After a whirlwind tour of New York for two days, Newgarden arrived at the simulator (which is at the GM Racing Technical Center adjacent to Hendrick Motorsports) in time for a two hour session that started at 6 p.m. Wednesday. He stayed overnight in Charlotte and then was up for an early commercial flight to Detroit, where he had more media obligations.

Newgarden joked that if he had a jet, he would have made a quick stop in Nashville, Tennessee, but a few more days away from home (where he has yet to return in weeks) is a worthy tradeoff for winning the Greatest Spectacle in Racing – though the nonstop interviews can take a toll.

“It’s the hardest part of the gig for me is all this fanfare and celebration,” Newgarden said. “I love doing it because I’m so passionate about the Indy 500 and that racetrack and what that race represents. I feel honored to be able to speak about it. It’s been really natural and easy for me to enjoy it because I’ve been there for so many years.

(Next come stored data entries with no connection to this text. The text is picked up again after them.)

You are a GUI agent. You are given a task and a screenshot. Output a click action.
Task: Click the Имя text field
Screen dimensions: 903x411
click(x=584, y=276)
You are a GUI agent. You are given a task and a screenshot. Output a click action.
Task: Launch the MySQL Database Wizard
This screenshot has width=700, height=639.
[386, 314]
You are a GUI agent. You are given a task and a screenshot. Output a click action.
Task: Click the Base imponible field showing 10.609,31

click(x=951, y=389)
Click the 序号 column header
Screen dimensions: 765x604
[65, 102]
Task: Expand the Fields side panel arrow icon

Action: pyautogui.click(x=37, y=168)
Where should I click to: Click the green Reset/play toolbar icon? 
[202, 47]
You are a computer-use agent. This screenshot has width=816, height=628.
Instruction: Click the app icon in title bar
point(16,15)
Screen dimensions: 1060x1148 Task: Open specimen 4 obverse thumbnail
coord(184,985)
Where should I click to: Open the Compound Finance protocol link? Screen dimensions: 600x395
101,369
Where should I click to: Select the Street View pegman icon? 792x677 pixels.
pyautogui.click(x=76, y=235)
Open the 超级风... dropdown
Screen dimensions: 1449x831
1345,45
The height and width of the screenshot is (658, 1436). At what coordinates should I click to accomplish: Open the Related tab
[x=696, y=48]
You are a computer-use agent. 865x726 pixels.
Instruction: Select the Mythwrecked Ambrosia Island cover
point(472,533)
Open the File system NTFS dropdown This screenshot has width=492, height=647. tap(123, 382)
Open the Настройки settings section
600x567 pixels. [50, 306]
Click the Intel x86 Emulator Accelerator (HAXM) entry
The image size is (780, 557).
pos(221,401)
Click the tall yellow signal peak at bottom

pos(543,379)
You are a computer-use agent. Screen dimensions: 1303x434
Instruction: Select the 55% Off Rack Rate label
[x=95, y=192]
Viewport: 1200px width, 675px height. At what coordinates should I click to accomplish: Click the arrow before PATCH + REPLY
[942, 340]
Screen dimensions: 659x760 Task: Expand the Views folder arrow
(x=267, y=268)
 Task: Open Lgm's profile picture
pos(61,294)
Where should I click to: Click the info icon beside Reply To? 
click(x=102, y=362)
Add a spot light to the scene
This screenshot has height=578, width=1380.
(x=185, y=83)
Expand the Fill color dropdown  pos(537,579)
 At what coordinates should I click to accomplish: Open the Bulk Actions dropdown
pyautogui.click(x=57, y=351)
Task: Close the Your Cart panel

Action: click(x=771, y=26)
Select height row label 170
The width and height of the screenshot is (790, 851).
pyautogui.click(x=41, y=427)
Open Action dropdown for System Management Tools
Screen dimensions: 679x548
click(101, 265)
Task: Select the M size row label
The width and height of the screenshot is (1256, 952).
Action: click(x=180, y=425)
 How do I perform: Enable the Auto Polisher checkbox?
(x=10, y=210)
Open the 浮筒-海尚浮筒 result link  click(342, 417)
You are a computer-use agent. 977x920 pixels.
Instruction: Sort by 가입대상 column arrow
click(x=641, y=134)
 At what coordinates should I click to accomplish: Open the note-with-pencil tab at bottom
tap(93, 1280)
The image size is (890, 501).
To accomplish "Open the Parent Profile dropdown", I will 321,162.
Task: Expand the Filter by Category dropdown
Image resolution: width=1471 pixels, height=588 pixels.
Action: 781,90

“Speaking about this win has been almost the easiest job I’ve ever had for postrace celebrations. But it’s still for me a lot of work. I get worn out pretty easily. I’m very introverted. So to do this for three days straight, it’s been a lot.”

Though he is terrified of heights, touring the top of the Empire State Building for the first time was a major highlight (and produced the tour’s most viral moment).

“I was scared to get to the very top level,” Newgarden said. “That thing was swaying. No one else thought it was swaying. I’m pretty sure it was. I really impressed by the facility. I’d never seen it before. It’s one of those bucket list things. If you go to New York, it’s really special to do that. So to be there with the wreath and the whole setup, it just felt like an honor to be in that moment.”

Now the attention shifts to Detroit and an inaugural circuit that’s expected to be challenging. Along with a Jefferson Avenue straightaway that’s 0.9 miles long, the track has several low-speed corners and a “split” pit lane (teams will stop on both sides of a rectangular area) with a narrow exit that blends just before a 90-degree lefthand turn into Turn 1.

Newgarden thinks the track is most similar to the Music City Grand Prix in Nashville.

“It’s really hard to predict with this stuff until we actually run,” he said. “Maybe we go super smooth and have no issues. Typically when you have a new event, you’re going to have some teething issues. That’s understandable. We’ve always got to massage the event to get it where we want it, but this team has worked pretty hard. They’ve tried to get feedback constantly on what are we doing right, what do we need to look out for. They’ve done a ton of grinding to make sure this surface is in as good of shape as possible.

“There’s been no expense spared, but you can’t foresee everything. I have no idea how it’s going to race. I think typically when you look at a circuit that seems simple on paper, people tend to think it’s not going to be an exciting race, or challenging. I find the opposite always happens when we think that way. Watch it be the most exciting, chaotic, entertaining race.

Newgarden won the last two pole positions at Belle Isle’s 2.35-mile layout and hopes to continue the momentum while avoiding any post-Brickyard letdown.

“I love this is an opportunity for us to get something right quicker than anyone else,” he said. “A new track is always exciting from that standpoint. I feel I’m in a different spot. I’m pretty run down. I’m really trying to refocus and gain some energy back for tomorrow. Which I’ll have time to today, which is great.

“I don’t want that Indy 500 hangover. People always talk about it. They’ve always observed it. That doesn’t mean we have to win this weekend, but I’d like to leave here feeling like we had a really complete event, did a good job and had a solid finish leading into the summer. I want to win everywhere I go, but if we come out of here with a solid result and no mistakes, then probably everyone will be happy with it.”